In the following, we will try several ML approaches to classify our molecules. We will use:

* Random Forest (RF)
* Artificial Neural Network (ANN)
* OPTIONAL: Support Vector Machine (SVM)

Additionally, we will comment on the results.

The goal is to test the ability of the model to predict data which it has never seen before in order to flag problems known as overfitting and to assess the generalization ability of the model.

We start by defining a function `model_training_and_validation` which fits a model on a random train-test split of the data and returns measures such as accuracy, sensitivity, specificity and AUC evaluated on the test set. We also plot the ROC curves using `plot_roc_curves_for_models`.

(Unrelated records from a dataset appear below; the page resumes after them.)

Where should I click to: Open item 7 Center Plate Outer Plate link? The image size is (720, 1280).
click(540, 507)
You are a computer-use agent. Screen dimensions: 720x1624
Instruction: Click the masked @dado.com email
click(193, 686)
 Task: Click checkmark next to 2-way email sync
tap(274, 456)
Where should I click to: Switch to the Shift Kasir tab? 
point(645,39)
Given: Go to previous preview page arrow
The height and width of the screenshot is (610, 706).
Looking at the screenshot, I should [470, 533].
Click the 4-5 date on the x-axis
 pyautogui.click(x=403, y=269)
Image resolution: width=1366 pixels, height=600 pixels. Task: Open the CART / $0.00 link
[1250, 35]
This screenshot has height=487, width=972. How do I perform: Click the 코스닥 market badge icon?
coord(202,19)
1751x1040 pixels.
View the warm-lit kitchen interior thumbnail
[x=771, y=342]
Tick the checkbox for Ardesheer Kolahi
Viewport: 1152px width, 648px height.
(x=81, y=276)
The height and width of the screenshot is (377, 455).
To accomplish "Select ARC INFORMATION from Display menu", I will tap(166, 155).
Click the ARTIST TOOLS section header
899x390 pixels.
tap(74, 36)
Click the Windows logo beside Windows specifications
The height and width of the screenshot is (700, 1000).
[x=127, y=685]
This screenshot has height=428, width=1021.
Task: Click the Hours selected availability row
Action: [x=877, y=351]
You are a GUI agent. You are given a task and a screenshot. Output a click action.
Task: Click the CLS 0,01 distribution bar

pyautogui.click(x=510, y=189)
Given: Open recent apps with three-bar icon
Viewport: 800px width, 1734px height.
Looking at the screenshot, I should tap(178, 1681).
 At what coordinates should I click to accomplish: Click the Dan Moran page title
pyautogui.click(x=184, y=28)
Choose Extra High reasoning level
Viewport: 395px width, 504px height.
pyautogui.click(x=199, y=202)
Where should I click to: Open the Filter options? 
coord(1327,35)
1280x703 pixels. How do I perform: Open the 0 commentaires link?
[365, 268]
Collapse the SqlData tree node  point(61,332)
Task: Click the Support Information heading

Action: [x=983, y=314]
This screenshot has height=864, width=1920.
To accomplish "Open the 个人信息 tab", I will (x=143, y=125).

We then define a function named `crossvalidation` which executes a cross validation procedure and prints the statistics of the results over the folds.

#### Helper functions
Helper function to plot customized ROC curves. Code inspired by [stackoverflow](https://stackoverflow.com/questions/42894871/how-to-plot-multiple-roc-curves-in-one-plot-with-legend-and-auc-scores-in-python).

In [None]:
def plot_roc_curves_for_models(models, test_x, test_y, save_png=False):
    """
    Helper function to plot customized roc curve.

    Parameters
    ----------
    models: dict
        Dictionary of pretrained machine learning models.
    test_x: list
        Molecular fingerprints for test set.
    test_y: list
        Associated activity labels for test set.
    save_png: bool
        Save image to disk (default = False)

    Returns
    -------
    fig:
        Figure.
    """

    fig, ax = plt.subplots()

    # Below for loop iterates through your models list
    for model in models:
        # Select the model
        ml_model = model["model"]
        # Prediction probability on test set
        test_prob = ml_model.predict_proba(test_x)[:, 1]
        # Prediction class on test set
        test_pred = ml_model.predict(test_x)
        # Compute False postive rate and True positive rate
        fpr, tpr, thresholds = metrics.roc_curve(test_y, test_prob)
        # Calculate Area under the curve to display on the plot
        auc = roc_auc_score(test_y, test_prob)
        # Plot the computed values
        ax.plot(fpr, tpr, label=(f"{model['label']} AUC area = {auc:.2f}"))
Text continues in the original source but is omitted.